◆ **Job**: Please recast every line of the items below as a Markdown table with the columns Row and Item line, numbering the rows and leaving out blank lines.

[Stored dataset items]

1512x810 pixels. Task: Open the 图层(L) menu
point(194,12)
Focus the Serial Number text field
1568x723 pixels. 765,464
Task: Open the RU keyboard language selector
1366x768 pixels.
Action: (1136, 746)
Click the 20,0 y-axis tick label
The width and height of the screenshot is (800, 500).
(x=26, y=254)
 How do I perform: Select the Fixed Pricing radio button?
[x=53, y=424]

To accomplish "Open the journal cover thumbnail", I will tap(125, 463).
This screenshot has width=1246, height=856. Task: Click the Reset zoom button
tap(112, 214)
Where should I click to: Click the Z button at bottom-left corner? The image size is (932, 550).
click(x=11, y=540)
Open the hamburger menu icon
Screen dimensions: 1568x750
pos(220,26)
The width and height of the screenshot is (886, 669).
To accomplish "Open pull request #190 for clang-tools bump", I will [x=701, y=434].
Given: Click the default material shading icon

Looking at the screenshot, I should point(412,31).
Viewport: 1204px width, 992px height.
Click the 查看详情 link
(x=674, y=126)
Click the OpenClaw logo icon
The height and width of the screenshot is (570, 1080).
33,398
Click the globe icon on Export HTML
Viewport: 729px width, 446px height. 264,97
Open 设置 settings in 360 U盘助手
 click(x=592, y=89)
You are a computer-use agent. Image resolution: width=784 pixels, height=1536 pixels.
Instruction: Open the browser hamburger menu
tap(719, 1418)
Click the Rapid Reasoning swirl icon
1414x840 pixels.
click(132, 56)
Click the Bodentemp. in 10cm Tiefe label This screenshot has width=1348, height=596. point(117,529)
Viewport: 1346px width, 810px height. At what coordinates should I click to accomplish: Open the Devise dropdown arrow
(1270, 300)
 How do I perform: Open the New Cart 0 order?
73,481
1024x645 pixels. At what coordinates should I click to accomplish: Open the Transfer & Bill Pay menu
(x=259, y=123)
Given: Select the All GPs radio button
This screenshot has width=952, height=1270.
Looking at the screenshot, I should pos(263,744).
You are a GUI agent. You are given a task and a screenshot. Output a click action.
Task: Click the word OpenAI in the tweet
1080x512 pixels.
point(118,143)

◆ **Answer to the exercise**:
| Row | Item line |
|---|---|
| 1 | 1512x810 pixels. Task: Open the 图层(L) menu |
| 2 | point(194,12) |
| 3 | Focus the Serial Number text field |
| 4 | 1568x723 pixels. 765,464 |
| 5 | Task: Open the RU keyboard language selector |
| 6 | 1366x768 pixels. |
| 7 | Action: (1136, 746) |
| 8 | Click the 20,0 y-axis tick label |
| 9 | The width and height of the screenshot is (800, 500). |
| 10 | (x=26, y=254) |
| 11 |  How do I perform: Select the Fixed Pricing radio button? |
| 12 | [x=53, y=424] |
| 13 | To accomplish "Open the journal cover thumbnail", I will tap(125, 463). |
| 14 | This screenshot has width=1246, height=856. Task: Click the Reset zoom button |
| 15 | tap(112, 214) |
| 16 | Where should I click to: Click the Z button at bottom-left corner? The image size is (932, 550). |
| 17 | click(x=11, y=540) |
| 18 | Open the hamburger menu icon |
| 19 | Screen dimensions: 1568x750 |
| 20 | pos(220,26) |
| 21 | The width and height of the screenshot is (886, 669). |
| 22 | To accomplish "Open pull request #190 for clang-tools bump", I will [x=701, y=434]. |
| 23 | Given: Click the default material shading icon |
| 24 | Looking at the screenshot, I should point(412,31). |
| 25 | Viewport: 1204px width, 992px height. |
| 26 | Click the 查看详情 link |
| 27 | (x=674, y=126) |
| 28 | Click the OpenClaw logo icon |
| 29 | The height and width of the screenshot is (570, 1080). |
| 30 | 33,398 |
| 31 | Click the globe icon on Export HTML |
| 32 | Viewport: 729px width, 446px height. 264,97 |
| 33 | Open 设置 settings in 360 U盘助手 |
| 34 |  click(x=592, y=89) |
| 35 | You are a computer-use agent. Image resolution: width=784 pixels, height=1536 pixels. |
| 36 | Instruction: Open the browser hamburger menu |
| 37 | tap(719, 1418) |
| 38 | Click the Rapid Reasoning swirl icon |
| 39 | 1414x840 pixels. |
| 40 | click(132, 56) |
| 41 | Click the Bodentemp. in 10cm Tiefe label This screenshot has width=1348, height=596. point(117,529) |
| 42 | Viewport: 1346px width, 810px height. At what coordinates should I click to accomplish: Open the Devise dropdown arrow |
| 43 | (1270, 300) |
| 44 |  How do I perform: Open the New Cart 0 order? |
| 45 | 73,481 |
| 46 | 1024x645 pixels. At what coordinates should I click to accomplish: Open the Transfer & Bill Pay menu |
| 47 | (x=259, y=123) |
| 48 | Given: Select the All GPs radio button |
| 49 | This screenshot has width=952, height=1270. |
| 50 | Looking at the screenshot, I should pos(263,744). |
| 51 | You are a GUI agent. You are given a task and a screenshot. Output a click action. |
| 52 | Task: Click the word OpenAI in the tweet |
| 53 | 1080x512 pixels. |
| 54 | point(118,143) |